I have A&B and cal-mag also.
I think I made another newb mistake too, started seeds in pure coco, not realising it had no nutrients. They've popped and are just appearing so was thinking to top dress with the mix just to provide some nutrients until I transplant to final pot.
 
Cool deal, awesome job on doing your own digging on the boards here. You will be fine and when a problem arises someone is always here! That’s hard for me cuz I don’t know what’s in 1/10 of these products and yes when you cross the pond it’s different still. Even US and Canada, they cant get half our products up north.

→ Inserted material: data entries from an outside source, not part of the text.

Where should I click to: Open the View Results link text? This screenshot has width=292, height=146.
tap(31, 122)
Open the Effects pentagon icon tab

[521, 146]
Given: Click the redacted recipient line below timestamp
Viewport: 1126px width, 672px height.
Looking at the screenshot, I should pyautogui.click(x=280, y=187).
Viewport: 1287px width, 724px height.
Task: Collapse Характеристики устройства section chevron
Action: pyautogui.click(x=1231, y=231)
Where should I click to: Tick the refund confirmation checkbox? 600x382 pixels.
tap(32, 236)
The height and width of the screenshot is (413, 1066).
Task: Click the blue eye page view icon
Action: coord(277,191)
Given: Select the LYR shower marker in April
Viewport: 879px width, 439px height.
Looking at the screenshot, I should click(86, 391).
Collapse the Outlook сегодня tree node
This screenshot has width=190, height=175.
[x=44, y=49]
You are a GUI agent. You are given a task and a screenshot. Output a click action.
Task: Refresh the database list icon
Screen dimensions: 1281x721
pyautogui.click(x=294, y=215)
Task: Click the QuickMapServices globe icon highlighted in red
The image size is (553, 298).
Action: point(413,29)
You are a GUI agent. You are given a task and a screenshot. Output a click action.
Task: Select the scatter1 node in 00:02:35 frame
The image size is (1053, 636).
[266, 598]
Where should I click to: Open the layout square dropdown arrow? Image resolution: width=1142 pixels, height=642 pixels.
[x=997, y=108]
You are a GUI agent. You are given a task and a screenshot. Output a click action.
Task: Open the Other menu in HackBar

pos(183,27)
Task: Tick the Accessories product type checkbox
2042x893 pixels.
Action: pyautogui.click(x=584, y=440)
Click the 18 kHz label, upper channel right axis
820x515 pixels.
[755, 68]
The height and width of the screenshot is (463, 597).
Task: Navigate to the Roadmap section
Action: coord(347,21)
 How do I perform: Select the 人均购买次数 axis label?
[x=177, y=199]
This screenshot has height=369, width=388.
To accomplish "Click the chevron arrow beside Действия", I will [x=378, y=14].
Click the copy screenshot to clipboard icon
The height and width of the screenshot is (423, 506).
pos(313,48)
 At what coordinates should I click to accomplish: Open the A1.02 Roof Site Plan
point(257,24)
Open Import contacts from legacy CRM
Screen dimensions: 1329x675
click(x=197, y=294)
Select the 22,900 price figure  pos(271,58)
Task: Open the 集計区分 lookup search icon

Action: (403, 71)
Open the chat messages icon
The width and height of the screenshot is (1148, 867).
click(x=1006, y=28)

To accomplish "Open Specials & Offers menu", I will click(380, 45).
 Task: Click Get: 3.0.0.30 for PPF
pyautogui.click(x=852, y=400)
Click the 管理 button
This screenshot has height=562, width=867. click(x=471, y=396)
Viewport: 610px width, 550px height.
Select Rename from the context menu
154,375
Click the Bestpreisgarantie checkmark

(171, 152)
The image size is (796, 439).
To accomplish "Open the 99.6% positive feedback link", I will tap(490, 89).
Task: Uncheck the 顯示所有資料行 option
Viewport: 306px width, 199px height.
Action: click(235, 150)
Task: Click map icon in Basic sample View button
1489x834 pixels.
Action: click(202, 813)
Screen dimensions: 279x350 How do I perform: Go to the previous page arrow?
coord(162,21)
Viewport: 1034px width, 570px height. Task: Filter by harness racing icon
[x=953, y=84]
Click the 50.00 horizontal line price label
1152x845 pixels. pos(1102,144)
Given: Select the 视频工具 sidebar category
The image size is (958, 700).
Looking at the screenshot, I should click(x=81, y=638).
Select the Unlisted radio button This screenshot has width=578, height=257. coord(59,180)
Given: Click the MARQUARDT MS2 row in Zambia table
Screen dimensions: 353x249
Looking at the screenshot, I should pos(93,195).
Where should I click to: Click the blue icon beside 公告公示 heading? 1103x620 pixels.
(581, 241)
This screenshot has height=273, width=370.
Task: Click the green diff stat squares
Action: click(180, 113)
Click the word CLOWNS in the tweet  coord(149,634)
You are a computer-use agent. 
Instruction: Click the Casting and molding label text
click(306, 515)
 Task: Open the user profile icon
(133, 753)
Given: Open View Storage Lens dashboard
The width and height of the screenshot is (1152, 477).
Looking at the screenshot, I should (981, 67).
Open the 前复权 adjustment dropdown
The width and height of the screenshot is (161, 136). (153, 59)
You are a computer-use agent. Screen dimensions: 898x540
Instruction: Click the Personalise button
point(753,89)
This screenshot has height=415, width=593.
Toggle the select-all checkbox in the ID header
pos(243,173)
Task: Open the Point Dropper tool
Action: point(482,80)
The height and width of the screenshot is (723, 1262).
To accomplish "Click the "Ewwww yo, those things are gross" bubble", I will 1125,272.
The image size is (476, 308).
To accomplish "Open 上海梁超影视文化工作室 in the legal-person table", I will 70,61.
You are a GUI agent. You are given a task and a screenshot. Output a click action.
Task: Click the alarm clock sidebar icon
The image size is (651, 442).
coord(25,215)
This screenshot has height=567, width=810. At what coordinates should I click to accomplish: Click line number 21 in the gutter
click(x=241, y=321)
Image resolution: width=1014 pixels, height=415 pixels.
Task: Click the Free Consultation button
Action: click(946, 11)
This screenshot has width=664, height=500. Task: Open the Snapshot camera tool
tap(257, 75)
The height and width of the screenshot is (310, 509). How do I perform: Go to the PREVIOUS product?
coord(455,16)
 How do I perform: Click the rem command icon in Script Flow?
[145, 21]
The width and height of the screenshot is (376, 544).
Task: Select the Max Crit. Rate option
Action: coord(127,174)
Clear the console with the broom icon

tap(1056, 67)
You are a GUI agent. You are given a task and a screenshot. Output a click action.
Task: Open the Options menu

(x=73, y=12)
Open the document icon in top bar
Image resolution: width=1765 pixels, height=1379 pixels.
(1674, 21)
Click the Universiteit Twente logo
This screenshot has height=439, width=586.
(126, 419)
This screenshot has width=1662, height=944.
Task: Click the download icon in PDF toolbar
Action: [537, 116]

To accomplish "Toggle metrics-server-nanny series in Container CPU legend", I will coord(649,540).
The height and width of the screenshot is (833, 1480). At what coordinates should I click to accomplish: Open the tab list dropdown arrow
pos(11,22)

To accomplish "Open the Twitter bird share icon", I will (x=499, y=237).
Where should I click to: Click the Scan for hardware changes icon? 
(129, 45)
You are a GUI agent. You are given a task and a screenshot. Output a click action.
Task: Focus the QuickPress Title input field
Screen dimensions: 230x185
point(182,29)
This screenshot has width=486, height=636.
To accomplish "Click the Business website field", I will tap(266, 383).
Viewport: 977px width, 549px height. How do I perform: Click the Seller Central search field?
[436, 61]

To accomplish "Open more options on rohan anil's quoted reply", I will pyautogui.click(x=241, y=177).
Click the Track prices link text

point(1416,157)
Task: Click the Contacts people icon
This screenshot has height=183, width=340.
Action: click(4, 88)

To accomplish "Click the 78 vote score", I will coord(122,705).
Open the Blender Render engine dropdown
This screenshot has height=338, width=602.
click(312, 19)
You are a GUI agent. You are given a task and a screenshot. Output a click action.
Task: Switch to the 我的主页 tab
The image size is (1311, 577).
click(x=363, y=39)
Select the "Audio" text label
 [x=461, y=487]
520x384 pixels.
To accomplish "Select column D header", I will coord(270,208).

keep after it and great idea on the top dress - you’ve got this!
 
Hey Chris, seems like you have all the solutions already. However, I wanted to throw a little spin on it with the success I have had with autos if thats cool. For the most part, autos dont need as much in the way of nutes as photoperiod plants require (my opinion), there are some hungry strains out there, but for the most part they are light nibblers. For my auto mix, I use peet based products such as ProMix HP. Its essentially peet moss and perlite with some mycorrhizae. The mycorrhizae helps with root development. I drop the seed right in the middle and water the seed a little each day (keeping it moist, not soaked) under my light - I do not do a dark sprout with autos. For the fertilizer I use 1 cup of an organic product that is 4-6-4 for a 5 gal pot. I use something called Sustane, its cheap, organic and works awesome (you can buy it at a turf supply store). You can use Gaia Greens or some product like that but the price tag is substantial in comparison. Reason I use a 5 gal, well I like bigger pots. But you can amend the amount to suit whatever pot size you are wanting to use. Some guys prefer 1 gals. Once the gals are growing well and a decent size I then like to top dress it once a month with a couple tablespoons of the 4-6-4. For the last month I do not add anything and it seems to go decent. I just finished off some StarDawg from FastBuds and it kicked my butt... Throw in a worm casting tea with a little 4-6-4 (the first tea do not add until your past month 1) in there every 2 weeks and your going to get some decent dank. Sometimes if she looks a little behind in the first month I do a mycorrhizae tea with no nutes. Just to give those roots a little push... Make sure to start a journal so we can watch those ladies develop!